How Bitcoin Halving Works

The code behind Bitcoin's deflationary economics

The Core Mechanism

Bitcoin's halving is a protocol-level mechanism that reduces the reward miners receive for adding new blocks to the blockchain. This reduction occurs every 210,000 blocks, which is approximately every four years at Bitcoin's target rate of one block every 10 minutes.

          CAmount GetBlockSubsidy(int nHeight, const Consensus::Params& consensusParams) {
              int halvings = nHeight / consensusParams.nSubsidyHalvingInterval;
              if (halvings >= 64) return 0;

              CAmount nSubsidy = 50 * COIN;
              nSubsidy >>= halvings;
              return nSubsidy;
            }
        

This function calculates how many bitcoins miners receive as a reward, cutting the amount in half every 210,000 blocks.

How It Works

Calculate Halvings

The code divides the current block height by the halving interval (210,000) to determine how many halvings have occurred.

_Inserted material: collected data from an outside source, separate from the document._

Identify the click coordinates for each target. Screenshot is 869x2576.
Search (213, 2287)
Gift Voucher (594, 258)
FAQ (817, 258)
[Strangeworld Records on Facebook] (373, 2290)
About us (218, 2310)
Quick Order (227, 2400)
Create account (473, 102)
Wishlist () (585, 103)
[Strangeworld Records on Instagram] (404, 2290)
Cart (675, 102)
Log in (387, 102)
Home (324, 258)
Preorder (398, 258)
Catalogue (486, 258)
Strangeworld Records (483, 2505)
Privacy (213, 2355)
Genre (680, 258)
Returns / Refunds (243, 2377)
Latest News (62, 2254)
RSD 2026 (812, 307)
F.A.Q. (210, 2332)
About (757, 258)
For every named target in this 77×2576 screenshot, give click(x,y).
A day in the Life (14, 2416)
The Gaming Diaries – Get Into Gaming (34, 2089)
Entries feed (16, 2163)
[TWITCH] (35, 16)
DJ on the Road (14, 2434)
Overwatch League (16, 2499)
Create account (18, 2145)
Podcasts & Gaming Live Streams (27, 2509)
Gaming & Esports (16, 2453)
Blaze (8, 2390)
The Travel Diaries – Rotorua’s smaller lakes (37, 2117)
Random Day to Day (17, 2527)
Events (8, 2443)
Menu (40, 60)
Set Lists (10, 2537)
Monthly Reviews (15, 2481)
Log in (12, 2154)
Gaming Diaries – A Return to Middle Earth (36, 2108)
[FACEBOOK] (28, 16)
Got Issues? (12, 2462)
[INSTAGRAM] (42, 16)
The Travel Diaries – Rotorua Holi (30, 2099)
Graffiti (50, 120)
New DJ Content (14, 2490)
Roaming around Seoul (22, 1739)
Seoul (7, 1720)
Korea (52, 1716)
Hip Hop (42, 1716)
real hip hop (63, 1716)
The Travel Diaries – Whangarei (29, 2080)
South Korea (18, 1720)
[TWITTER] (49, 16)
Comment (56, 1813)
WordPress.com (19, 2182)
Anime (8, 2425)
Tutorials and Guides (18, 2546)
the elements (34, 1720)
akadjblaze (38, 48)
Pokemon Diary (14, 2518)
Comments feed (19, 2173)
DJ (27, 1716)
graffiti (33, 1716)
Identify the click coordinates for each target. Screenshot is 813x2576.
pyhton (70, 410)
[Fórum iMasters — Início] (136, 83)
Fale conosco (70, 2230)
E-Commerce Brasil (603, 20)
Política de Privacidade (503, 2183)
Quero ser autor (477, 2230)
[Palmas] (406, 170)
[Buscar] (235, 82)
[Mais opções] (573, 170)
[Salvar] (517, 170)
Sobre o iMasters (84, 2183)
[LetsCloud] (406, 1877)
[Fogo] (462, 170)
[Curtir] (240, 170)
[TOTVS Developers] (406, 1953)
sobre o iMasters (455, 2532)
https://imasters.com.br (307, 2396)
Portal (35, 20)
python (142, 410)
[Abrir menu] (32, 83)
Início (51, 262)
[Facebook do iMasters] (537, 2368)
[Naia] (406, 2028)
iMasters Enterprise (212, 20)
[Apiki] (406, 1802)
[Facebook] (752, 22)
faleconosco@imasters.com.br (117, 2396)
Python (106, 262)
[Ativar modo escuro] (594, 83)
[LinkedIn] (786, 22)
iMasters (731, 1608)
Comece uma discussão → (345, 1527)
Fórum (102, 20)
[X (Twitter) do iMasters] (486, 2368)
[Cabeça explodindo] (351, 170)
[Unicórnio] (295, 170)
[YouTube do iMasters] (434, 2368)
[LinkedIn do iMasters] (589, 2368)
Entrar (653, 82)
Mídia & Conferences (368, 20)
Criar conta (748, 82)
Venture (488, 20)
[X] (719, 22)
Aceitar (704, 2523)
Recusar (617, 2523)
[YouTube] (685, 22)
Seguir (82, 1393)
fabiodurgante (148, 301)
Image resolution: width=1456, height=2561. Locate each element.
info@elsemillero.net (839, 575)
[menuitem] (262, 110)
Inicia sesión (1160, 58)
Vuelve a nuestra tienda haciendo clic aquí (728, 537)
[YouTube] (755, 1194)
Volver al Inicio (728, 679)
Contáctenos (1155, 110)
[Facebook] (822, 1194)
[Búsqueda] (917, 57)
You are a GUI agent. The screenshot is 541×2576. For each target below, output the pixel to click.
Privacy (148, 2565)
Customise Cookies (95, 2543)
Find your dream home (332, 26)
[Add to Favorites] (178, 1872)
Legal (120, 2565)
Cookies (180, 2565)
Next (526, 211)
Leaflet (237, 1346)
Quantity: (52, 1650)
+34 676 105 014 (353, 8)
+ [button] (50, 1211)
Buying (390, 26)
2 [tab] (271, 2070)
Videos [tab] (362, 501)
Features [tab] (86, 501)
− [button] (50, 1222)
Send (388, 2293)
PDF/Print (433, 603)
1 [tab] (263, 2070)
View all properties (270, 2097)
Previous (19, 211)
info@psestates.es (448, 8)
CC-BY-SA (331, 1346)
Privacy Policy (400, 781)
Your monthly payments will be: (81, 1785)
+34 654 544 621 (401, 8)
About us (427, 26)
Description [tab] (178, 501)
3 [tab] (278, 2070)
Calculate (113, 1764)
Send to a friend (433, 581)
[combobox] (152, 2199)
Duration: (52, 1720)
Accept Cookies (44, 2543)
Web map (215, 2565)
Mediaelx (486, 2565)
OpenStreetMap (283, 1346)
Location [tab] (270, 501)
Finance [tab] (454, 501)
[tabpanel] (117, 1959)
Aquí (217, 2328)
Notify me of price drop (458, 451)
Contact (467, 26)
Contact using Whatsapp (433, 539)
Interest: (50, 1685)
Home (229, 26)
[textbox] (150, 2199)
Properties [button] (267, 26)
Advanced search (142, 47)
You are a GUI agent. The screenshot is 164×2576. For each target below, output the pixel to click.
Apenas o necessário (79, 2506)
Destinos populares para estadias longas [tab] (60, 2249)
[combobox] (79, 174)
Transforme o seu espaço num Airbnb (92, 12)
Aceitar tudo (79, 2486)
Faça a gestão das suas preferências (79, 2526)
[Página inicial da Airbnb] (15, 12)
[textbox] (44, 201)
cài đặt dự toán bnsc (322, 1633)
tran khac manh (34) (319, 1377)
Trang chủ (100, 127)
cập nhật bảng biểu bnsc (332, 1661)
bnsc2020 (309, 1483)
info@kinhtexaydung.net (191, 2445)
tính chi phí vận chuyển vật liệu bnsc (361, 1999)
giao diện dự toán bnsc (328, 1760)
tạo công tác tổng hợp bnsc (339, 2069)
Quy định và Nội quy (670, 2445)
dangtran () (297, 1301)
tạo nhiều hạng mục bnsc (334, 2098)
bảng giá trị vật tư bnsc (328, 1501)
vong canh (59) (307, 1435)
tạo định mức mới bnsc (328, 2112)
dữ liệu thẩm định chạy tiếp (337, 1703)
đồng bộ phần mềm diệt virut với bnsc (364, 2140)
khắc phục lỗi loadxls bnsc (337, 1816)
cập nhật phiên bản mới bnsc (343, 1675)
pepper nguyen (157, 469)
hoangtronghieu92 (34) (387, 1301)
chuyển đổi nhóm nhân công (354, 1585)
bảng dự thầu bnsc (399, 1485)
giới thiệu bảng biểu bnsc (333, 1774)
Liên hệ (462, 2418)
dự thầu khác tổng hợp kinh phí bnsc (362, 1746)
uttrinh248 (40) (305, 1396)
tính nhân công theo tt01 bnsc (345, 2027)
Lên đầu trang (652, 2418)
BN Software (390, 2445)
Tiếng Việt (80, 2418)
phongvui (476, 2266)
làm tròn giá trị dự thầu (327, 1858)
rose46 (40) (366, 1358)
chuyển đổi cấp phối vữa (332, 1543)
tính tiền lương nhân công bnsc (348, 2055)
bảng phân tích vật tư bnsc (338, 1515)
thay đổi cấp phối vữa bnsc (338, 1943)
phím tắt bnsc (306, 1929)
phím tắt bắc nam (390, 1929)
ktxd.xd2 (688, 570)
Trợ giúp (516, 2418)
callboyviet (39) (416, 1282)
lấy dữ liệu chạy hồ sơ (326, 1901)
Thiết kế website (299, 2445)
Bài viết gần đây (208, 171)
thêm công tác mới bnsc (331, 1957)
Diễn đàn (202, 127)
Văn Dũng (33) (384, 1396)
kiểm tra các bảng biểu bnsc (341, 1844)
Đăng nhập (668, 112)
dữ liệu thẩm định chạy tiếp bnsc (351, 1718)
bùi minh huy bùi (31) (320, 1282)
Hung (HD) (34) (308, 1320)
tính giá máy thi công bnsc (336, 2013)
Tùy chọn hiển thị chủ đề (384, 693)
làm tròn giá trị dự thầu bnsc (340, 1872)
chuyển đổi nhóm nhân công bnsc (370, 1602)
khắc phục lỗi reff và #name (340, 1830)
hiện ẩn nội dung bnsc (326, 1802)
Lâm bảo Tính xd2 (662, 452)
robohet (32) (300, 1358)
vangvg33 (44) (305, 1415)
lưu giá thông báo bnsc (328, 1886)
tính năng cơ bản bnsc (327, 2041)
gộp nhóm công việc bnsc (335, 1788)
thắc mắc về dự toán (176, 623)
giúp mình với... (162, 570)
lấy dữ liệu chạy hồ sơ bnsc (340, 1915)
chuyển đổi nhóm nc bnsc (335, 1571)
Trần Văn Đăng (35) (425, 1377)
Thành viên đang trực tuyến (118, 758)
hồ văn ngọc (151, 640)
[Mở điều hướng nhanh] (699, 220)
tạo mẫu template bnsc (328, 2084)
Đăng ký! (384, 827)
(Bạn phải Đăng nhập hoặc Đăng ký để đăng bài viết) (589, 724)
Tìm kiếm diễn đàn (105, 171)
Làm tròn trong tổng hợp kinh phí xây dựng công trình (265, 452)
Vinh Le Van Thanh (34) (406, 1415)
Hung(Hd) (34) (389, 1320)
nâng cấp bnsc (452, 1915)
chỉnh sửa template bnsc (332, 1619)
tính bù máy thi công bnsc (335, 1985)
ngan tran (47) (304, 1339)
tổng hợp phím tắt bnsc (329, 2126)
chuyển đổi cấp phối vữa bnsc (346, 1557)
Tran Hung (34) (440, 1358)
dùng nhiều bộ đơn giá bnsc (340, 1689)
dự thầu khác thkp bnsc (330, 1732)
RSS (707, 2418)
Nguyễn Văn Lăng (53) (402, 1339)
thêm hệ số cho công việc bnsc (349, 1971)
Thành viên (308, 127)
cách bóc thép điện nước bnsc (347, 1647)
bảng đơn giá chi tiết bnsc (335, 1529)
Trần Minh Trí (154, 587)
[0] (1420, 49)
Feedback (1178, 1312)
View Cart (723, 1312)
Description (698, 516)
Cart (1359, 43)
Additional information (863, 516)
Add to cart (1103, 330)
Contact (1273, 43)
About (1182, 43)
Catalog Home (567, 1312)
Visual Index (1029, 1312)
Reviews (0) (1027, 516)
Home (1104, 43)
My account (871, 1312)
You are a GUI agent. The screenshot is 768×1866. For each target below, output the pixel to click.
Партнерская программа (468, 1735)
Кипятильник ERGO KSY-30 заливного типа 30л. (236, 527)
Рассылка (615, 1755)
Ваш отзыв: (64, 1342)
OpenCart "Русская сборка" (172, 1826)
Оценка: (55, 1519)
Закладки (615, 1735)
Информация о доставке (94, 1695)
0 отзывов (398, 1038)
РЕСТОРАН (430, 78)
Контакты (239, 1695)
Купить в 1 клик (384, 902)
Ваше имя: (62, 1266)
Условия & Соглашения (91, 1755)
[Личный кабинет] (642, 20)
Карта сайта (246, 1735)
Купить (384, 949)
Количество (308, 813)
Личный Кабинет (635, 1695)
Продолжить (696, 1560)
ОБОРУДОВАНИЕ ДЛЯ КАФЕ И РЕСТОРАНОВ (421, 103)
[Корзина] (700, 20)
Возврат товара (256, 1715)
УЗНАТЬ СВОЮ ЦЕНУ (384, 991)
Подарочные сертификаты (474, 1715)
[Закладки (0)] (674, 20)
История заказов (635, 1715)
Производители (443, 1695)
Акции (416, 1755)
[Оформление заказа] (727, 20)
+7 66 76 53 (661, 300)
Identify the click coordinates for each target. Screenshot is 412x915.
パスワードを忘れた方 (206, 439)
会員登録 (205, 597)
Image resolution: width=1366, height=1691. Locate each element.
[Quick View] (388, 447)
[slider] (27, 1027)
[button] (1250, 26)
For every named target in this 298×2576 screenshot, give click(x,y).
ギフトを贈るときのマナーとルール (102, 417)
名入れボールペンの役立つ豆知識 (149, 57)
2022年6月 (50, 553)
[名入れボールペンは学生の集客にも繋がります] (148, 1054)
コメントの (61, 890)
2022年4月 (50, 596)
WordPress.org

At block 840,000 (April 2024): 840,000 ÷ 210,000 = 4 halvings

Apply Right Shift

The bitwise right-shift operation (>>=) divides the initial subsidy by 2 for each halving that has occurred.

50 BTC >> 4 = 3.125 BTC (current reward)

Current Status

Reward Schedule

  • 2009-2012: 50 BTC
  • 2012-2016: 25 BTC
  • 2016-2020: 12.5 BTC
  • 2020-2024: 6.25 BTC
  • 2024-2028: 3.125 BTC (current)
  • 2028-2032: 1.5625 BTC (next)

Economic Impact

Each halving reduces the rate of new Bitcoin creation, increasing scarcity and historically leading to price appreciation.

By 2140, all 21 million bitcoins will have been mined, and miners will be sustained solely by transaction fees.